▼

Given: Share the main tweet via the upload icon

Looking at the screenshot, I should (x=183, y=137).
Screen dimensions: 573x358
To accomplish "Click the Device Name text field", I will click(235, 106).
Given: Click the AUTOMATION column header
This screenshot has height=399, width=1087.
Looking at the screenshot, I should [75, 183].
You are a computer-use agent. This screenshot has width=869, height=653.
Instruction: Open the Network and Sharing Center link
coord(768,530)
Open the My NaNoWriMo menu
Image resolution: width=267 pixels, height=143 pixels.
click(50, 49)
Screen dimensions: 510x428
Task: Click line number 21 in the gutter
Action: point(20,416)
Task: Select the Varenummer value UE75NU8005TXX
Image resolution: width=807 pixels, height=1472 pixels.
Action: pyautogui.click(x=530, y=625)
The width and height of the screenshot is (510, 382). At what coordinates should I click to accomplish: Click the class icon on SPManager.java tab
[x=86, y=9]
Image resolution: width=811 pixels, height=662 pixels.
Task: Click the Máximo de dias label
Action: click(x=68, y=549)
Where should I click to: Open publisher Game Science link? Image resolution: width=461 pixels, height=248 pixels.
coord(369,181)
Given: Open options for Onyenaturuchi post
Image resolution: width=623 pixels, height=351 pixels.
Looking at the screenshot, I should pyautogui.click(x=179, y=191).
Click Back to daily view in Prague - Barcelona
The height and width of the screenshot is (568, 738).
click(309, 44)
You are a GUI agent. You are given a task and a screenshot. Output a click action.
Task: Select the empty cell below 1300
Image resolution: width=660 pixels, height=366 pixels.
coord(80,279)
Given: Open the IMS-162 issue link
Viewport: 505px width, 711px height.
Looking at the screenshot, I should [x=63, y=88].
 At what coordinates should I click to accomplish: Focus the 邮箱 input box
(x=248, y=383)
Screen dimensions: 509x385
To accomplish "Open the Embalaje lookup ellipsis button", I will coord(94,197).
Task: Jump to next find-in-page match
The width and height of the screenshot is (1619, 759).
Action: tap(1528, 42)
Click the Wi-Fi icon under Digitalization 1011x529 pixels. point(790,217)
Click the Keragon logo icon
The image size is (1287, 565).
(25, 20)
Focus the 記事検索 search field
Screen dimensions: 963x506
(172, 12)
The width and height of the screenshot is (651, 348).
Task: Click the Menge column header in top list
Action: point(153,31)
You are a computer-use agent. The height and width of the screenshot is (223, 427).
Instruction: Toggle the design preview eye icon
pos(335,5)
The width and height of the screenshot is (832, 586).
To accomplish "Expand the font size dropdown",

▲

Exercise details: Transcribe the records in full, so that each line reads exactly as before.

Answer space:
Given: Share the main tweet via the upload icon

Looking at the screenshot, I should (x=183, y=137).
Screen dimensions: 573x358
To accomplish "Click the Device Name text field", I will click(235, 106).
Given: Click the AUTOMATION column header
This screenshot has height=399, width=1087.
Looking at the screenshot, I should [75, 183].
You are a computer-use agent. This screenshot has width=869, height=653.
Instruction: Open the Network and Sharing Center link
coord(768,530)
Open the My NaNoWriMo menu
Image resolution: width=267 pixels, height=143 pixels.
click(50, 49)
Screen dimensions: 510x428
Task: Click line number 21 in the gutter
Action: point(20,416)
Task: Select the Varenummer value UE75NU8005TXX
Image resolution: width=807 pixels, height=1472 pixels.
Action: pyautogui.click(x=530, y=625)
The width and height of the screenshot is (510, 382). At what coordinates should I click to accomplish: Click the class icon on SPManager.java tab
[x=86, y=9]
Image resolution: width=811 pixels, height=662 pixels.
Task: Click the Máximo de dias label
Action: click(x=68, y=549)
Where should I click to: Open publisher Game Science link? Image resolution: width=461 pixels, height=248 pixels.
coord(369,181)
Given: Open options for Onyenaturuchi post
Image resolution: width=623 pixels, height=351 pixels.
Looking at the screenshot, I should pyautogui.click(x=179, y=191).
Click Back to daily view in Prague - Barcelona
The height and width of the screenshot is (568, 738).
click(309, 44)
You are a GUI agent. You are given a task and a screenshot. Output a click action.
Task: Select the empty cell below 1300
Image resolution: width=660 pixels, height=366 pixels.
coord(80,279)
Given: Open the IMS-162 issue link
Viewport: 505px width, 711px height.
Looking at the screenshot, I should [x=63, y=88].
 At what coordinates should I click to accomplish: Focus the 邮箱 input box
(x=248, y=383)
Screen dimensions: 509x385
To accomplish "Open the Embalaje lookup ellipsis button", I will coord(94,197).
Task: Jump to next find-in-page match
The width and height of the screenshot is (1619, 759).
Action: tap(1528, 42)
Click the Wi-Fi icon under Digitalization 1011x529 pixels. point(790,217)
Click the Keragon logo icon
The image size is (1287, 565).
(25, 20)
Focus the 記事検索 search field
Screen dimensions: 963x506
(172, 12)
The width and height of the screenshot is (651, 348).
Task: Click the Menge column header in top list
Action: point(153,31)
You are a computer-use agent. The height and width of the screenshot is (223, 427).
Instruction: Toggle the design preview eye icon
pos(335,5)
The width and height of the screenshot is (832, 586).
To accomplish "Expand the font size dropdown",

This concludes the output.